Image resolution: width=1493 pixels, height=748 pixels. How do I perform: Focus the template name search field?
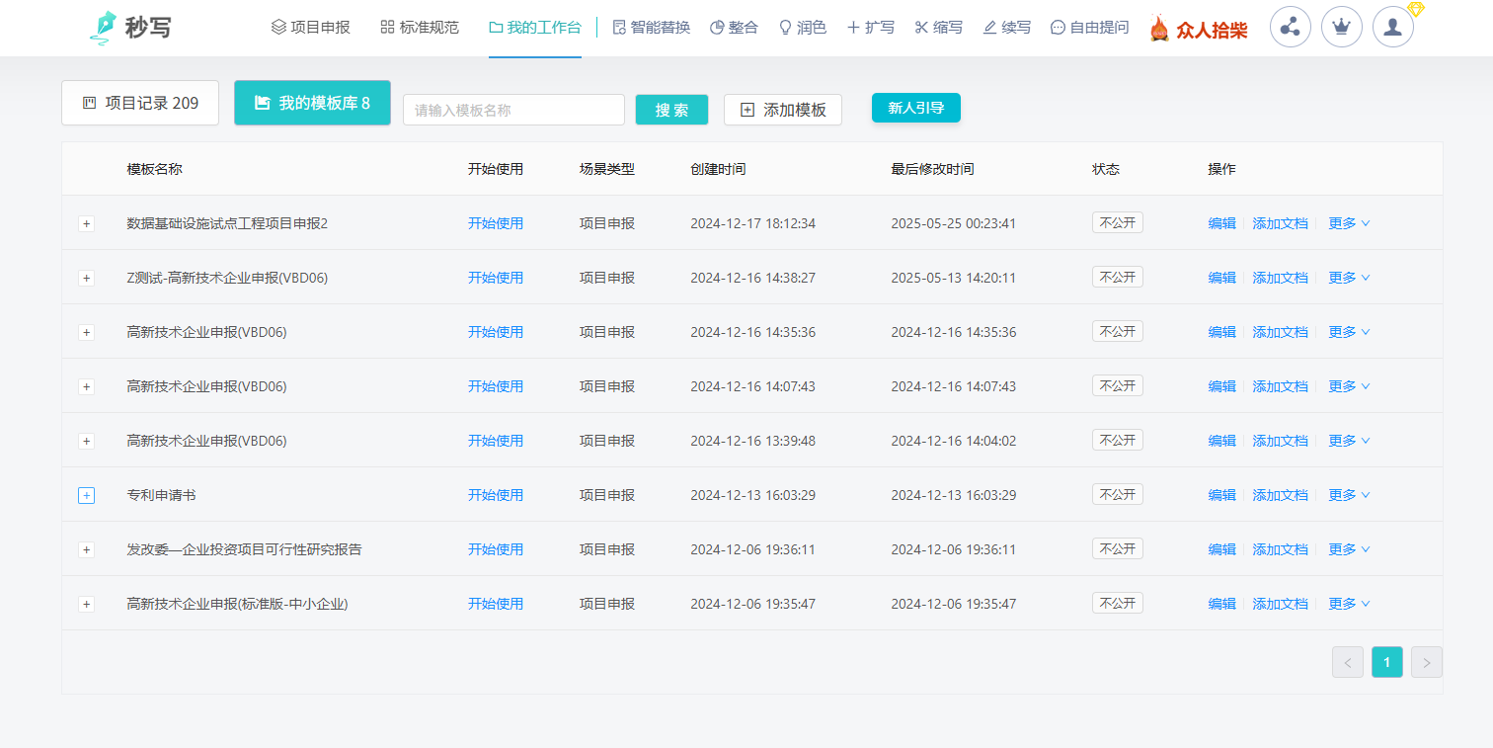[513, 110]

════

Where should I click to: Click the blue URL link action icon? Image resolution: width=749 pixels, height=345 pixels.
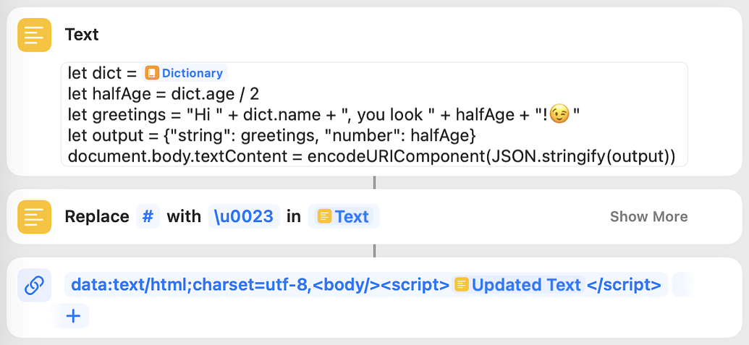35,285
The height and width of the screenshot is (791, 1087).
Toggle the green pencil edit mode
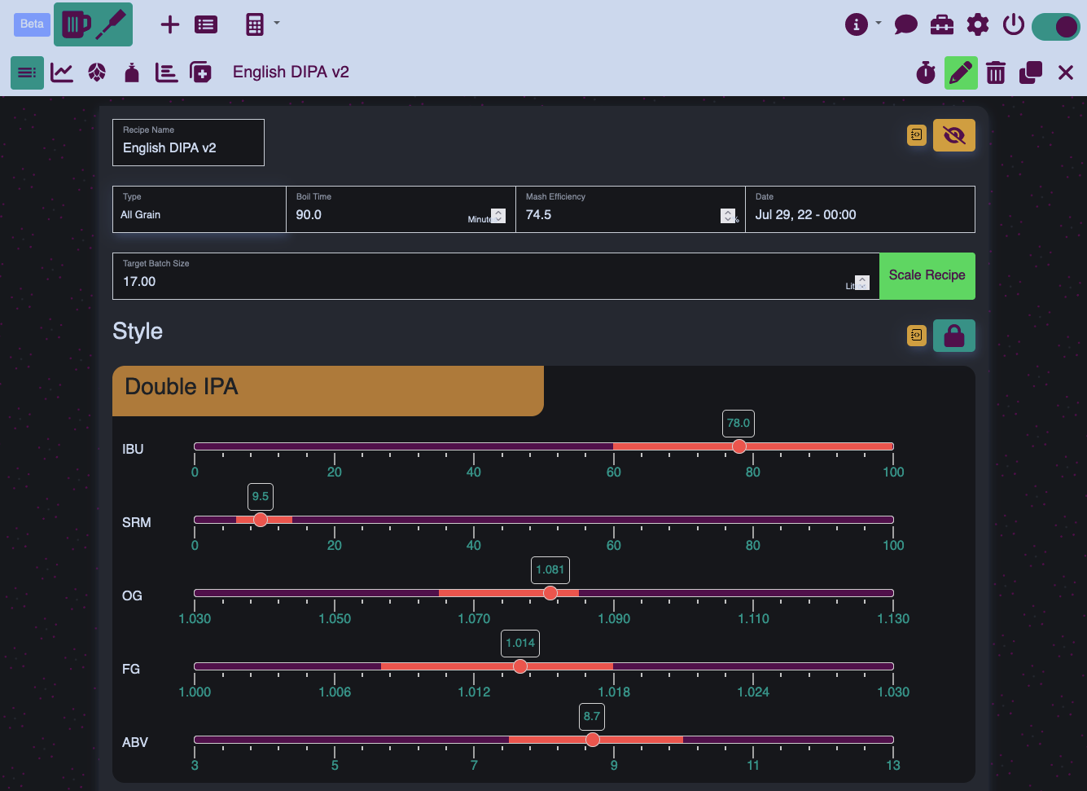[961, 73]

════

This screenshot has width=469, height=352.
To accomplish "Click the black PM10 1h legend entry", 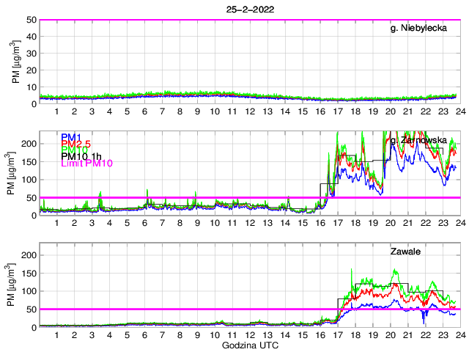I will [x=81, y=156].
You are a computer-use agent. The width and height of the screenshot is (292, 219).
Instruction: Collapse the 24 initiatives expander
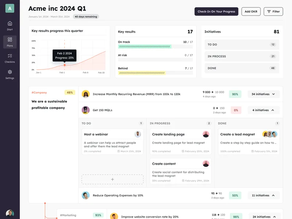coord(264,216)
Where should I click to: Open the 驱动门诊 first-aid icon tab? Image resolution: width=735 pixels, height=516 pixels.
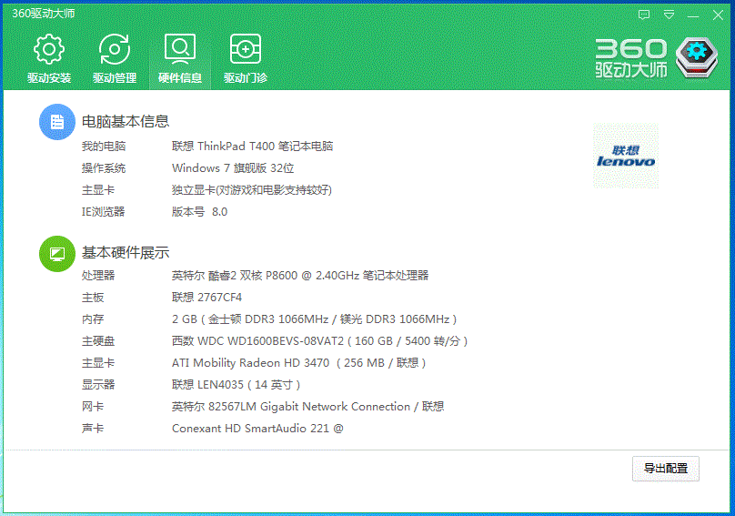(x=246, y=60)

════

• [Work instruction] Report each line above containing the string "screenshot".

• [Reply]
The height and width of the screenshot is (791, 1087).
This screenshot has width=469, height=352.
You are a computer-use agent. The width and height of the screenshot is (292, 219).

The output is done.